Sürekli Olarak Tekrarladığımız Kelimeler Bir Süre Sonra Neden Anlamsızlaşır?
semantic saturation: kelimenin anlama doyduğu an
gündelik hayatta öyle ya da böyle yaşamışızdır hepimiz, bir kelimeyi aşırı derecede kullandığımızda ya da aklımıza geldiğinde kafamızda düşünceler uçuşurken, mesela "kişi" kelimesi, işte o kelime birden anlamından tamamen kopar ve başıboş dolanan harfler bütünü gibi gelir. içinizde garip bir boşluk oluşur, kişi, kişnemekten miydi, kişnişten miydi bilemez olmanın garip bir ruh hali vardır. bir anda tüm duygulanım iyice yoğunlaşır ve kelimenin tekrar anlamına kavuştuğunu görene kadar garip bir ürperme gelir. bu her gün başınıza gelmez elbet ama gündelik hayatta gelmesi gayet de doğaldır.
anlamsal doygunluk olarak tanımlanan bu durumun nedennini prof. dr. david balota şöyle açıklamış:
"bu durum, herhangi bir sebeple yorulmak gibidir. eğer bir dambılı sürekli kaldırırsanız, bir yerden sonra sisteminiz yorulacaktır. aynı şeyi sinir sisteminiz için de düşünebilirsiniz: sürekli tekrar eden bir elektrik atımını bir noktadan sonra nöronlarınız ateşleyememeye başlayacaktır.

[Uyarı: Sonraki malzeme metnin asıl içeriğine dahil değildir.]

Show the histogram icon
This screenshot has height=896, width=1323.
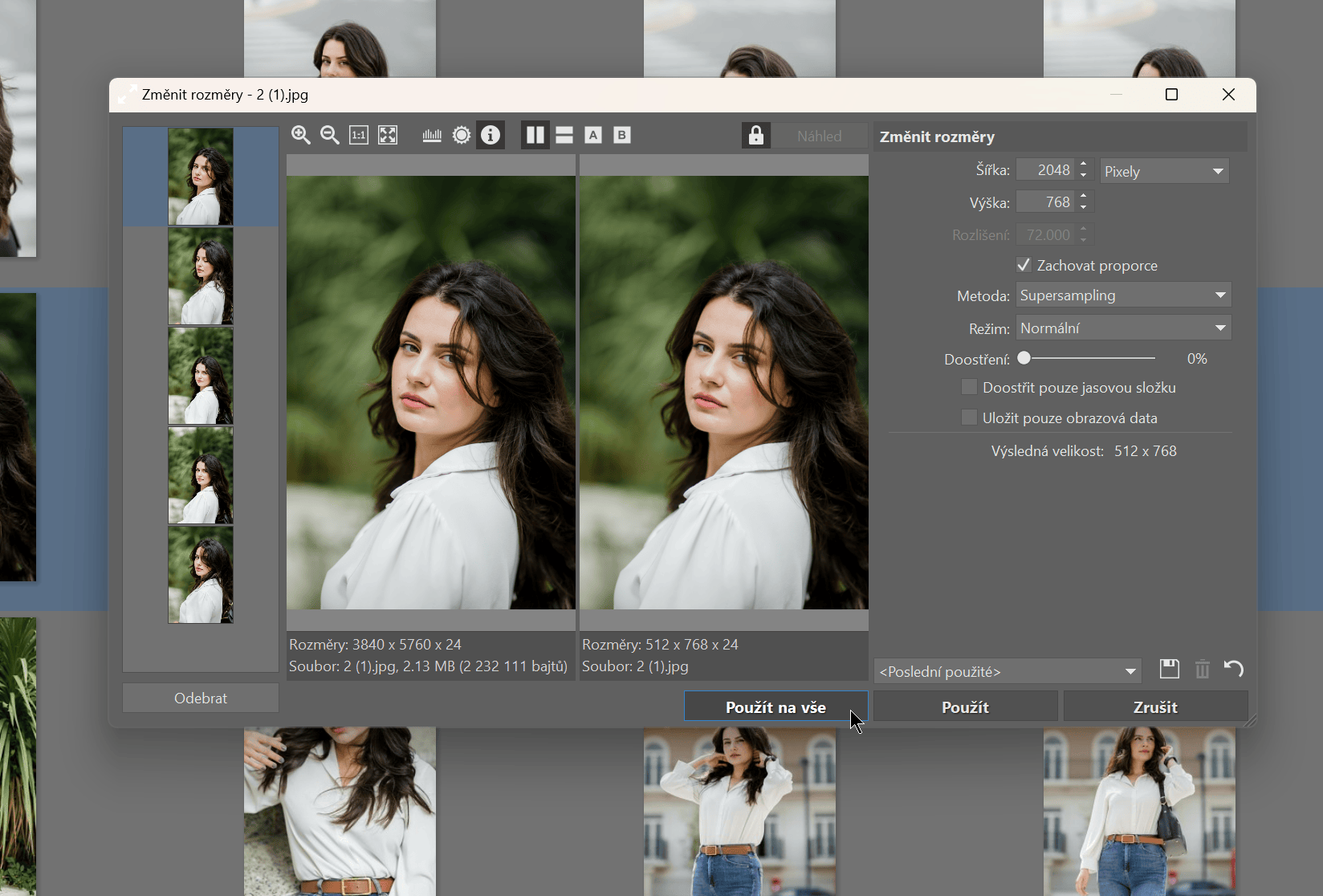(432, 135)
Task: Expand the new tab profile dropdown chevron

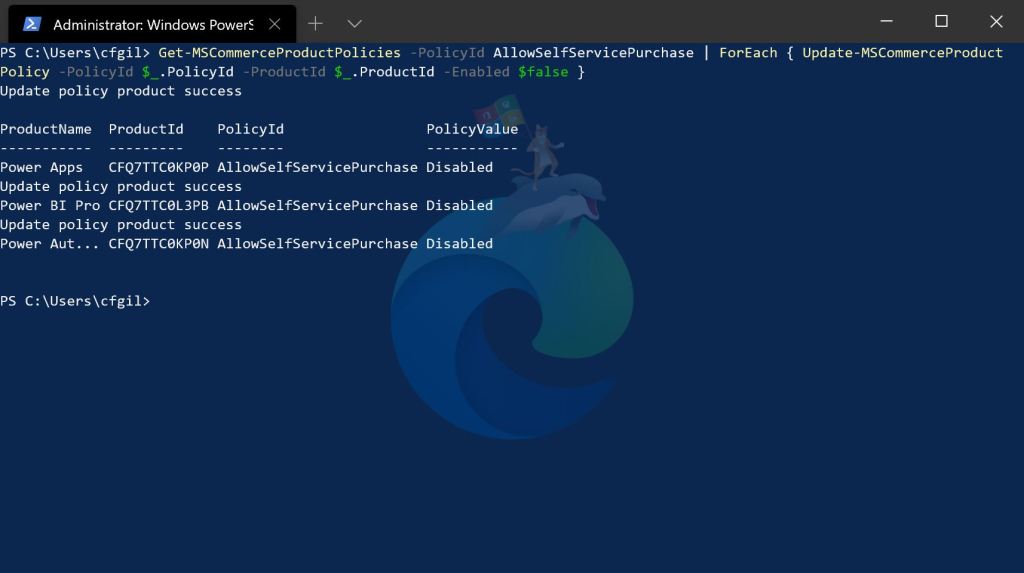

bence bu durum, tüm sistemler için kaçınılmaz bir sonuç. bir şeyi ne kadar fazla kullanırsanız, gelecekte kullanmak üzere o kadar az kalır. nöronların tekrardan uyarılabilmek için enerjilerini geri doldurması belli bir zaman alır. bu süreçte semantik doygunluk eski haline döner ve böylece 'ev' sözcüğünün anlamını yeniden algılarsınız. bu kimi zaman birkaç dakika kadar sürebilir."